_EXERCISE OBJECTIVE:_
Copy the following records verbatim, preserving every line and its order.

_DATA FOR THIS EXERCISE:_
= = = =

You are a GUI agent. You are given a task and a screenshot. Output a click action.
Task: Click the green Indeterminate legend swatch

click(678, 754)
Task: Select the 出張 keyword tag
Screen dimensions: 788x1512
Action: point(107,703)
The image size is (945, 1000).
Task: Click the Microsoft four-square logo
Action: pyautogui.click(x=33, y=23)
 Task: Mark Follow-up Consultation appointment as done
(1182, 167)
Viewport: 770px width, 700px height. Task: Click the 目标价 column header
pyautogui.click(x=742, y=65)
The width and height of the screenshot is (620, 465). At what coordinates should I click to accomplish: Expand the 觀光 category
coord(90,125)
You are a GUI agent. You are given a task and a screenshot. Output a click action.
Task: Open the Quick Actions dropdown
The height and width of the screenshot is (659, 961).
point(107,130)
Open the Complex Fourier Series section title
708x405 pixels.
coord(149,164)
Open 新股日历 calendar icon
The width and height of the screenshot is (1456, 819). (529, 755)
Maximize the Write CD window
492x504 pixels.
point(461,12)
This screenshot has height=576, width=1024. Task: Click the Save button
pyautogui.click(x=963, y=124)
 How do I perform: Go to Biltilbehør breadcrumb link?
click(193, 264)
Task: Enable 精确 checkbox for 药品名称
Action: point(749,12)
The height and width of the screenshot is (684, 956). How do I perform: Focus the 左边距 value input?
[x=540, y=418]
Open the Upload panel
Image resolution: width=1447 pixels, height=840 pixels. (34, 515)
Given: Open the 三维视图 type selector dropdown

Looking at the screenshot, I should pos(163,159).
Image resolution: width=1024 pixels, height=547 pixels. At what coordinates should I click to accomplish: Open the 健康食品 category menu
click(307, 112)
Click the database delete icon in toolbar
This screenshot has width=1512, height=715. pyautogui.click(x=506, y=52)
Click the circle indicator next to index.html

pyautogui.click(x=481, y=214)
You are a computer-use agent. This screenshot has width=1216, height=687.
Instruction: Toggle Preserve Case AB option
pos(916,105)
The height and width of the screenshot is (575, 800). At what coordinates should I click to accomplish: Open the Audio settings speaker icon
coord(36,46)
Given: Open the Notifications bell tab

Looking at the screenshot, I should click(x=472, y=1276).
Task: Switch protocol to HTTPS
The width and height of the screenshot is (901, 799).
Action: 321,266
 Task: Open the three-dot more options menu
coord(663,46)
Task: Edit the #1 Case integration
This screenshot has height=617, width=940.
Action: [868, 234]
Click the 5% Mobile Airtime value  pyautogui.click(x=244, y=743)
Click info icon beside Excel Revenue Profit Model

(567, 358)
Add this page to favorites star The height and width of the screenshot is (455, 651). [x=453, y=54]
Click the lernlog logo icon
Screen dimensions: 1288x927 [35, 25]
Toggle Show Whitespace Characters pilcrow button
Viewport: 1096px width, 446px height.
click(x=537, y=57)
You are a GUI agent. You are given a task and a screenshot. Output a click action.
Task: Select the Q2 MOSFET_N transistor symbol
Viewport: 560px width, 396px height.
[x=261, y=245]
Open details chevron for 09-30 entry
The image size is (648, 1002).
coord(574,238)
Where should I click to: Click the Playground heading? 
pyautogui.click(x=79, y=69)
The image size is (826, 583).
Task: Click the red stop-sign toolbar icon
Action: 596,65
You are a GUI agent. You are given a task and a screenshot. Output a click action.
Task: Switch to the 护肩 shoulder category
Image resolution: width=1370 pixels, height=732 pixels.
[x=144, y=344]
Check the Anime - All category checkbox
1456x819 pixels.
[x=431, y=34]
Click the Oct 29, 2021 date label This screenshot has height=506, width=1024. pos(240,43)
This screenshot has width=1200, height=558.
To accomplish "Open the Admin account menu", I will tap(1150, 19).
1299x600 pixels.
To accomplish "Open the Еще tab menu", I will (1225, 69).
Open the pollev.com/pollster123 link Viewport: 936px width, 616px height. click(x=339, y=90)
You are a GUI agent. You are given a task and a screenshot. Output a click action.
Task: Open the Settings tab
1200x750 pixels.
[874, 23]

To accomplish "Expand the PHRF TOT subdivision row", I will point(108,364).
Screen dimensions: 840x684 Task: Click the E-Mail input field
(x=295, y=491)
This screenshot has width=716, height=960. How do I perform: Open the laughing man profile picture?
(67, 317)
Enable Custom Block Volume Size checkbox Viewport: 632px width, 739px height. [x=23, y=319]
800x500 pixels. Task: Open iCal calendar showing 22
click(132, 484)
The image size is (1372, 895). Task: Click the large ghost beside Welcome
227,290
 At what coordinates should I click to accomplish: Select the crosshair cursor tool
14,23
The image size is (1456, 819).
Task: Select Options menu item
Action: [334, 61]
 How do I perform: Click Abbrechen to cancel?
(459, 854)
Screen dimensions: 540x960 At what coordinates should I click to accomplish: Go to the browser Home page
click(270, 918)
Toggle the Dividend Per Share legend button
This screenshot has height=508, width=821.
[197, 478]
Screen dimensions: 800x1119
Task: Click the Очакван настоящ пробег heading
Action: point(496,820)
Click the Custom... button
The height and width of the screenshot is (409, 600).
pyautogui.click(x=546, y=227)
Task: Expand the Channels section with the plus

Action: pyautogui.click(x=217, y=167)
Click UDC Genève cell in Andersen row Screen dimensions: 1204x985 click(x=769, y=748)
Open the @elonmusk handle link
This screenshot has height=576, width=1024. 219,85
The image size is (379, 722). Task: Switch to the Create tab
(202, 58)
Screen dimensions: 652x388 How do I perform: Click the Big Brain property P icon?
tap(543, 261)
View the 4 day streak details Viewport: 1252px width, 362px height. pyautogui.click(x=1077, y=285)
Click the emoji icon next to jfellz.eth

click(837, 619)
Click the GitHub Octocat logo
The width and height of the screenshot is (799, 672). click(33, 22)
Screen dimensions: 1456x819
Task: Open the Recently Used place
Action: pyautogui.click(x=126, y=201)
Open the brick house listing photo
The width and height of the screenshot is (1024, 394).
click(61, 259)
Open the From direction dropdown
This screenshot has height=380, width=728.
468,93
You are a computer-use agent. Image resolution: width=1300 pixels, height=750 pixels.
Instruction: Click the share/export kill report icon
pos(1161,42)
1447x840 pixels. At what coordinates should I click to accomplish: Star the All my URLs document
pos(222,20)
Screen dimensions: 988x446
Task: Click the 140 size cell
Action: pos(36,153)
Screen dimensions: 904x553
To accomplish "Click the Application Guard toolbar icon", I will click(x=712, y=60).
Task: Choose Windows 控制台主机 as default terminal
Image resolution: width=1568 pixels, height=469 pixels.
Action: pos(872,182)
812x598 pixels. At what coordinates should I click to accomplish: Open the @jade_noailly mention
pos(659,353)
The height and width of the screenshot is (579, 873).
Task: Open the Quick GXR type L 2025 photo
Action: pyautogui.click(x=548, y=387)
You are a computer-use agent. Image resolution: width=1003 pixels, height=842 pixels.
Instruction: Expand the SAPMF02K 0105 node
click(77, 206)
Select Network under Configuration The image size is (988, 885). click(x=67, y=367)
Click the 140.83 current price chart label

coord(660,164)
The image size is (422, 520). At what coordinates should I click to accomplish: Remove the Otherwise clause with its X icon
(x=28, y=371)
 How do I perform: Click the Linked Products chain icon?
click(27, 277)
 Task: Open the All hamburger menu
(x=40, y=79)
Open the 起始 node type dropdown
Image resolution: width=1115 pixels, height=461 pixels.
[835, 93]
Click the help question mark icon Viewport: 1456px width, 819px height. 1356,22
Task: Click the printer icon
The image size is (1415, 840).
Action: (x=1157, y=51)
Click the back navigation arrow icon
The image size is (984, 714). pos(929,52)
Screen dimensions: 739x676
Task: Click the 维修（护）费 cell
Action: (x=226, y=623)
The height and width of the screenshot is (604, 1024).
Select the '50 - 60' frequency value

= = = =

_RESPONSE TO THIS EXERCISE:_
You are a GUI agent. You are given a task and a screenshot. Output a click action.
Task: Click the green Indeterminate legend swatch

click(678, 754)
Task: Select the 出張 keyword tag
Screen dimensions: 788x1512
Action: point(107,703)
The image size is (945, 1000).
Task: Click the Microsoft four-square logo
Action: pyautogui.click(x=33, y=23)
 Task: Mark Follow-up Consultation appointment as done
(1182, 167)
Viewport: 770px width, 700px height. Task: Click the 目标价 column header
pyautogui.click(x=742, y=65)
The width and height of the screenshot is (620, 465). At what coordinates should I click to accomplish: Expand the 觀光 category
coord(90,125)
You are a GUI agent. You are given a task and a screenshot. Output a click action.
Task: Open the Quick Actions dropdown
The height and width of the screenshot is (659, 961).
point(107,130)
Open the Complex Fourier Series section title
708x405 pixels.
coord(149,164)
Open 新股日历 calendar icon
The width and height of the screenshot is (1456, 819). (529, 755)
Maximize the Write CD window
492x504 pixels.
point(461,12)
This screenshot has height=576, width=1024. Task: Click the Save button
pyautogui.click(x=963, y=124)
 How do I perform: Go to Biltilbehør breadcrumb link?
click(193, 264)
Task: Enable 精确 checkbox for 药品名称
Action: point(749,12)
The height and width of the screenshot is (684, 956). How do I perform: Focus the 左边距 value input?
[x=540, y=418]
Open the Upload panel
Image resolution: width=1447 pixels, height=840 pixels. (34, 515)
Given: Open the 三维视图 type selector dropdown

Looking at the screenshot, I should pos(163,159).
Image resolution: width=1024 pixels, height=547 pixels. At what coordinates should I click to accomplish: Open the 健康食品 category menu
click(307, 112)
Click the database delete icon in toolbar
This screenshot has width=1512, height=715. pyautogui.click(x=506, y=52)
Click the circle indicator next to index.html

pyautogui.click(x=481, y=214)
You are a computer-use agent. This screenshot has width=1216, height=687.
Instruction: Toggle Preserve Case AB option
pos(916,105)
The height and width of the screenshot is (575, 800). At what coordinates should I click to accomplish: Open the Audio settings speaker icon
coord(36,46)
Given: Open the Notifications bell tab

Looking at the screenshot, I should click(x=472, y=1276).
Task: Switch protocol to HTTPS
The width and height of the screenshot is (901, 799).
Action: 321,266
 Task: Open the three-dot more options menu
coord(663,46)
Task: Edit the #1 Case integration
This screenshot has height=617, width=940.
Action: [868, 234]
Click the 5% Mobile Airtime value  pyautogui.click(x=244, y=743)
Click info icon beside Excel Revenue Profit Model

(567, 358)
Add this page to favorites star The height and width of the screenshot is (455, 651). [x=453, y=54]
Click the lernlog logo icon
Screen dimensions: 1288x927 [35, 25]
Toggle Show Whitespace Characters pilcrow button
Viewport: 1096px width, 446px height.
click(x=537, y=57)
You are a GUI agent. You are given a task and a screenshot. Output a click action.
Task: Select the Q2 MOSFET_N transistor symbol
Viewport: 560px width, 396px height.
[x=261, y=245]
Open details chevron for 09-30 entry
The image size is (648, 1002).
coord(574,238)
Where should I click to: Click the Playground heading? 
pyautogui.click(x=79, y=69)
The image size is (826, 583).
Task: Click the red stop-sign toolbar icon
Action: 596,65
You are a GUI agent. You are given a task and a screenshot. Output a click action.
Task: Switch to the 护肩 shoulder category
Image resolution: width=1370 pixels, height=732 pixels.
[x=144, y=344]
Check the Anime - All category checkbox
1456x819 pixels.
[x=431, y=34]
Click the Oct 29, 2021 date label This screenshot has height=506, width=1024. pos(240,43)
This screenshot has width=1200, height=558.
To accomplish "Open the Admin account menu", I will tap(1150, 19).
1299x600 pixels.
To accomplish "Open the Еще tab menu", I will (1225, 69).
Open the pollev.com/pollster123 link Viewport: 936px width, 616px height. click(x=339, y=90)
You are a GUI agent. You are given a task and a screenshot. Output a click action.
Task: Open the Settings tab
1200x750 pixels.
[874, 23]

To accomplish "Expand the PHRF TOT subdivision row", I will point(108,364).
Screen dimensions: 840x684 Task: Click the E-Mail input field
(x=295, y=491)
This screenshot has width=716, height=960. How do I perform: Open the laughing man profile picture?
(67, 317)
Enable Custom Block Volume Size checkbox Viewport: 632px width, 739px height. [x=23, y=319]
800x500 pixels. Task: Open iCal calendar showing 22
click(132, 484)
The image size is (1372, 895). Task: Click the large ghost beside Welcome
227,290
 At what coordinates should I click to accomplish: Select the crosshair cursor tool
14,23
The image size is (1456, 819).
Task: Select Options menu item
Action: [334, 61]
 How do I perform: Click Abbrechen to cancel?
(459, 854)
Screen dimensions: 540x960 At what coordinates should I click to accomplish: Go to the browser Home page
click(270, 918)
Toggle the Dividend Per Share legend button
This screenshot has height=508, width=821.
[197, 478]
Screen dimensions: 800x1119
Task: Click the Очакван настоящ пробег heading
Action: point(496,820)
Click the Custom... button
The height and width of the screenshot is (409, 600).
pyautogui.click(x=546, y=227)
Task: Expand the Channels section with the plus

Action: pyautogui.click(x=217, y=167)
Click UDC Genève cell in Andersen row Screen dimensions: 1204x985 click(x=769, y=748)
Open the @elonmusk handle link
This screenshot has height=576, width=1024. 219,85
The image size is (379, 722). Task: Switch to the Create tab
(202, 58)
Screen dimensions: 652x388 How do I perform: Click the Big Brain property P icon?
tap(543, 261)
View the 4 day streak details Viewport: 1252px width, 362px height. pyautogui.click(x=1077, y=285)
Click the emoji icon next to jfellz.eth

click(837, 619)
Click the GitHub Octocat logo
The width and height of the screenshot is (799, 672). click(33, 22)
Screen dimensions: 1456x819
Task: Open the Recently Used place
Action: pyautogui.click(x=126, y=201)
Open the brick house listing photo
The width and height of the screenshot is (1024, 394).
click(61, 259)
Open the From direction dropdown
This screenshot has height=380, width=728.
468,93
You are a computer-use agent. Image resolution: width=1300 pixels, height=750 pixels.
Instruction: Click the share/export kill report icon
pos(1161,42)
1447x840 pixels. At what coordinates should I click to accomplish: Star the All my URLs document
pos(222,20)
Screen dimensions: 988x446
Task: Click the 140 size cell
Action: pos(36,153)
Screen dimensions: 904x553
To accomplish "Click the Application Guard toolbar icon", I will click(x=712, y=60).
Task: Choose Windows 控制台主机 as default terminal
Image resolution: width=1568 pixels, height=469 pixels.
Action: pos(872,182)
812x598 pixels. At what coordinates should I click to accomplish: Open the @jade_noailly mention
pos(659,353)
The height and width of the screenshot is (579, 873).
Task: Open the Quick GXR type L 2025 photo
Action: pyautogui.click(x=548, y=387)
You are a computer-use agent. Image resolution: width=1003 pixels, height=842 pixels.
Instruction: Expand the SAPMF02K 0105 node
click(77, 206)
Select Network under Configuration The image size is (988, 885). click(x=67, y=367)
Click the 140.83 current price chart label

coord(660,164)
The image size is (422, 520). At what coordinates should I click to accomplish: Remove the Otherwise clause with its X icon
(x=28, y=371)
 How do I perform: Click the Linked Products chain icon?
click(27, 277)
 Task: Open the All hamburger menu
(x=40, y=79)
Open the 起始 node type dropdown
Image resolution: width=1115 pixels, height=461 pixels.
[835, 93]
Click the help question mark icon Viewport: 1456px width, 819px height. 1356,22
Task: Click the printer icon
The image size is (1415, 840).
Action: (x=1157, y=51)
Click the back navigation arrow icon
The image size is (984, 714). pos(929,52)
Screen dimensions: 739x676
Task: Click the 维修（护）费 cell
Action: (x=226, y=623)
The height and width of the screenshot is (604, 1024).
Select the '50 - 60' frequency value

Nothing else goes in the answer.